E.E : Oui, elle peut paraître abstraite. Parce que justement nous nous disons que nous sommes petits, nous sommes couchés, nous sommes broyés, nous sommes par terre. Or, l’aventure de l’Afrique n’est pas qu’une question d’être par terre. Cette conception est consécutive à la perception de l’Afrique, selon une séquence courte. Si l’on prenait une séquence plus longue, on se rendrait compte que l’Afrique c’est quand même le berceau de l’humanité. Et sous cet angle, il y a eu des étapes fantastiques, il y a eu des grands empires, il y a eu des organisations sociales et politiques, il y a eu des structures qui ont fonctionné. Et puis dans nos rapports de force avec l’occident, il faut considérer qu’il y a une place forte en Afrique qui a été l’Egypte. C’est en Afrique, ce qu’on oublie très souvent. Ce n’est pas pour tirer la couverture sur nous et dire "voyez comment nous sommes merveilleux". Mais la géographie est ainsi faite. L’Egypte est en Afrique. Ce qui a manqué, c’est la circulation des idées. C’est la circulation précisément de ce qui fait resplendir, de ce qui tire vers le haut. D’où toujours cette capacité à s’élever.

Mais l’histoire n’est pas un long fleuve tranquille. Il y a des chaos, des brisures, des cassures, des soubresauts, des abîmes mêmes, qui font en sorte que dans une séquence vous vous retrouvez dans le bas-fond alors que vous étiez presqu’au firmament. C’est pourquoi, je reviens sur la capacité à s’élever. C’est-à-dire que même quand on est tombé, il faut en avoir conscience. Et puis se dire si je veux de nouveau reprendre le fil de l’histoire humaine, le fil de son élévation, il faut donc mobiliser les moyens pour y parvenir. Il faut donc que j’aie des tuteurs pour que la plante puisse grimper. Et nous, nous avons besoin des tuteurs pour monter plus haut, non pas dans les cieux, mais dans les arbres.

GCI : Le 10 février dernier, vous avez reçu le prix Yambo Ouologum, pour votre livre "Madame l’Afrique". Quels sentiments...?

E.E : Avant d’en arriver à mes impressions, je voudrais rappeler que c’est arrivé au Mali.

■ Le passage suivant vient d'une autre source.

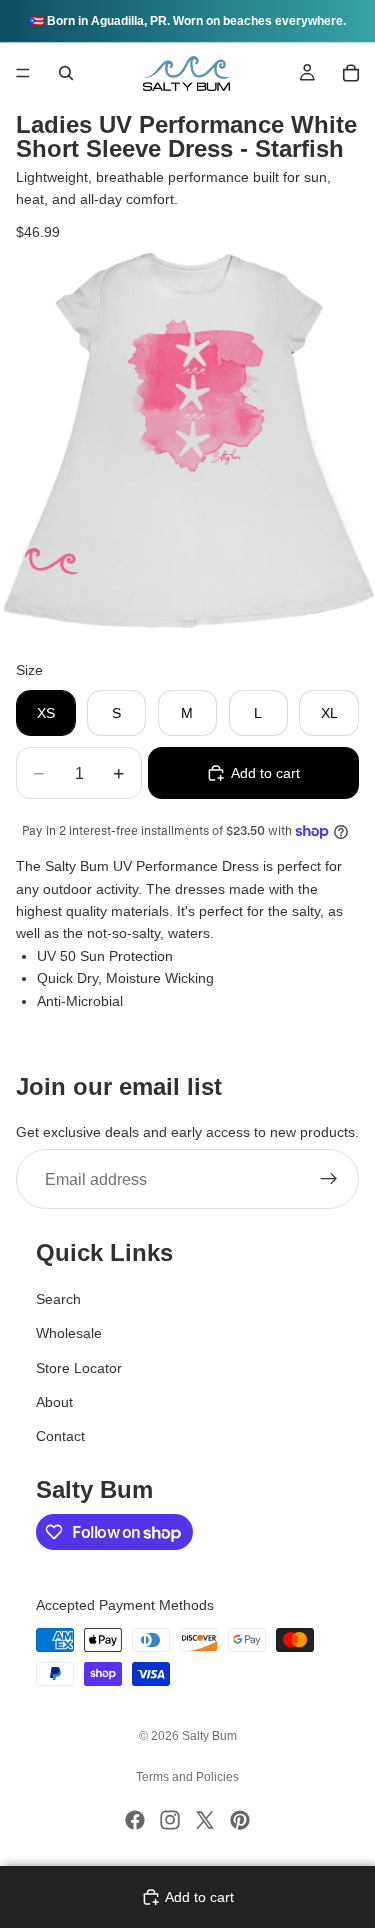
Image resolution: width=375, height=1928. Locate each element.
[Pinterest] (240, 1820)
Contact (60, 1436)
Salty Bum (209, 1736)
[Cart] (351, 73)
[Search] (66, 73)
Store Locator (79, 1368)
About (54, 1402)
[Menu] (23, 73)
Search (58, 1299)
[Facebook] (135, 1820)
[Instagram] (170, 1820)
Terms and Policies (187, 1777)
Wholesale (69, 1333)
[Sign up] (329, 1180)
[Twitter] (205, 1820)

Et le Mali est aujourd’hui dans un état d’abandon entre les mains des forces des ténèbres. C’est l’Afrique des fantômes. On a l’impression que c’est l’Iris qui revient, que c’est Conrad des ténèbres qui revient nous rendre visite. C’est l’Afrique noire est mal partie. C’est au fond une forme de pessimisme qui nous tient à la gorge. La tragédie revient et elle est là, au Mali. C’est une épreuve pour tout le monde. Maintenant, pour répondre à votre question, j’ai été heureux de recevoir ce prix parce qu’il porte le nom d’un écrivain qui a publié des livres, voire un livre "Le devoir de violence".

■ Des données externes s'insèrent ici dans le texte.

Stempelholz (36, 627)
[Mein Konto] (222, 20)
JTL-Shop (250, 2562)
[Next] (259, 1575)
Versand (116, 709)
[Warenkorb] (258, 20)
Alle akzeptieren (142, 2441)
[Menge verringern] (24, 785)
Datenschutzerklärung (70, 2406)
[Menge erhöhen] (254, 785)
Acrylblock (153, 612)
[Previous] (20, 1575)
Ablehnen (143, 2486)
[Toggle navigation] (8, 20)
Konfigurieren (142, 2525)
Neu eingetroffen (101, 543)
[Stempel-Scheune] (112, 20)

Ce que ce livre m’a inspiré-cette histoire de Saïf-c’est l’idée que nous devons à chaque fois solliciter l’exercice, en nous, compliqué à savoir le devoir de lucidité. Et que le compromis, le seul, que nous ne devons pas passer c’est celui de la paresse. Ce compromis là est ruineux. Et que pour ne pas y céder et trébucher, le premier devoir de violence c’est en vers soi-même. C’est ce sentiment-là que j’ai eu. Le devoir de violence en vers soi-même et l’effort qu’on doit faire en permanence. Je ne vais pas vous embêter de nouveau avec l’histoire de l’élévation, mais de sortir de ses propres assoupissements, de son propre piétinement, de regarder les choses se défaire.

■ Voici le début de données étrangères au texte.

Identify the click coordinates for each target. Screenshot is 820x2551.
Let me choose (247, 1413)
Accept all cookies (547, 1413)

Je ne vais pas non plus vous reprendre l’idée qui courrait ici que tout est à refaire. Parce que tout ce qui a été fait a été défait. On est encore dans la seringue délicate qui consiste à identifier quels sont nos maux, à trouver les hypothèses de solutions pour en sortir. Et je pense, pour revenir sur l’idée que le livre est essentiel, qu’à Bamako, il s’agissait d’un honneur auquel je ne m’attendais pas. Couronner un livre que j’ai écrit sur l’Afrique et que j’ai publié chez un éditeur africain, un éditeur du nord de l’Afrique, c’est-à-dire la pointe la plus avancée vers cet autre monde, qui paraît être le monde vers lequel tout le monde veut courir. En traversant mille épreuves dans le détroit de Gibraltar, en broyant mille vies voire davantage et en s’échouant, hélas, dans des impasses.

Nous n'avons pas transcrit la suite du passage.